The Book Smugglers: Partisans, Poets, and the Race to Save Jewish
The Book Smugglers: Partisans, Poets, and the Race to Save Jewish
The rescuers were pitted against Johannes Pohl, a Nazi "expert" on the Jews, who had been dispatched to Vilna by the Nazi looting agency, Einsatzstab Reichsleiter Rosenberg, to organize the seizure of the city´s great collections of Jewish books. Pohl and his Einsatzstab staff planned to ship the most valuable materials to Germany and incinerate the rest. The Germans used forty ghetto inmates as slave-laborers to sort, select, pack, and transport the materials, either to Germany or to nearby paper mills. This group, nicknamed "the Paper Brigade," and informally led by poet Shmerke Kaczerginski, a garrulous, street-smart adventurer and master of deception, smuggled thousands of books and manuscripts past German guards. If caught, the men would have faced death by firing squad at Ponar, the mass-murder site outside of Vilna.

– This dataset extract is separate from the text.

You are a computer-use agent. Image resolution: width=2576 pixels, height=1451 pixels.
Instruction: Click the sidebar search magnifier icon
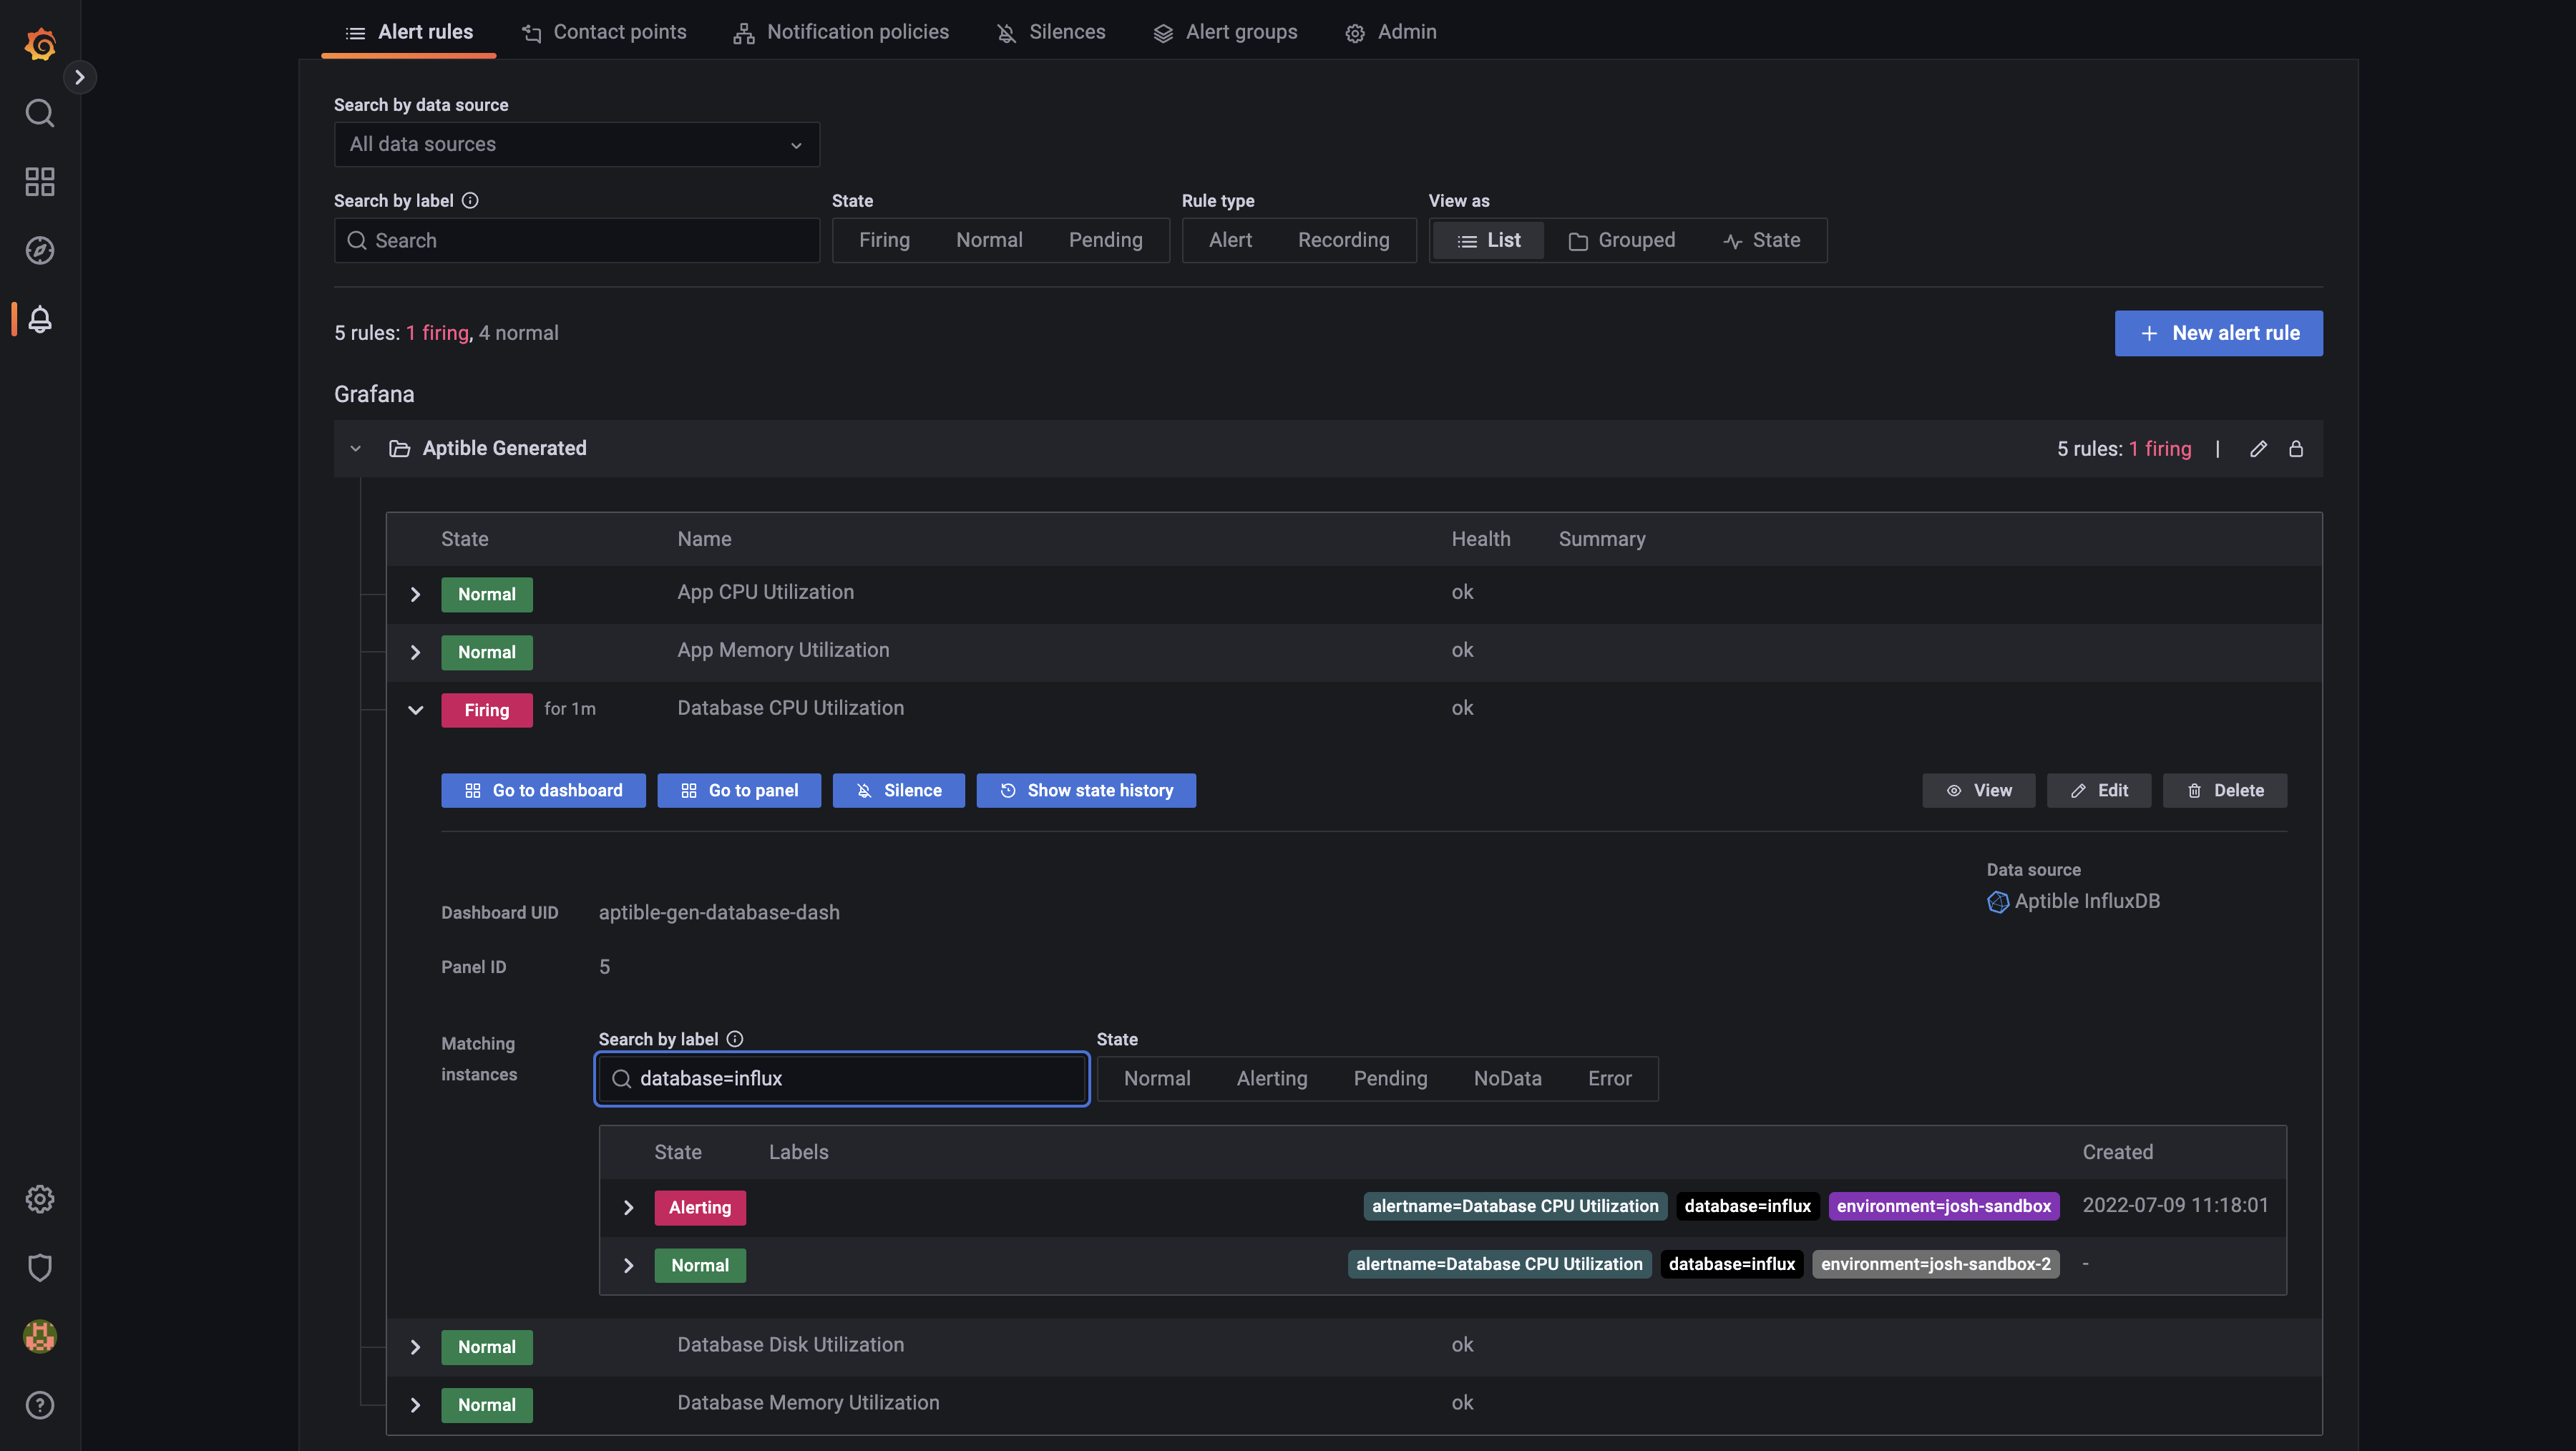pos(40,113)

To store the rescued manuscripts, poet Abraham Sutzkever helped build an underground book-bunker sixty feet beneath the Vilna ghetto. Kaczerginski smuggled weapons as well, using the group´s worksite, the former building of the Yiddish Scientific Institute, to purchase arms for the ghetto´s secret partisan organization. All the while, both men wrote poetry that was recited and sung by the fast-dwindling population of ghetto inhabitants.
With the Soviet "liberation" of Vilna (now known as Vilnius), the Paper Brigade thought themselves and their precious cultural treasures saved-only to learn that their new masters were no more welcoming toward Jewish culture than the old, and the books must now be smuggled out of the USSR.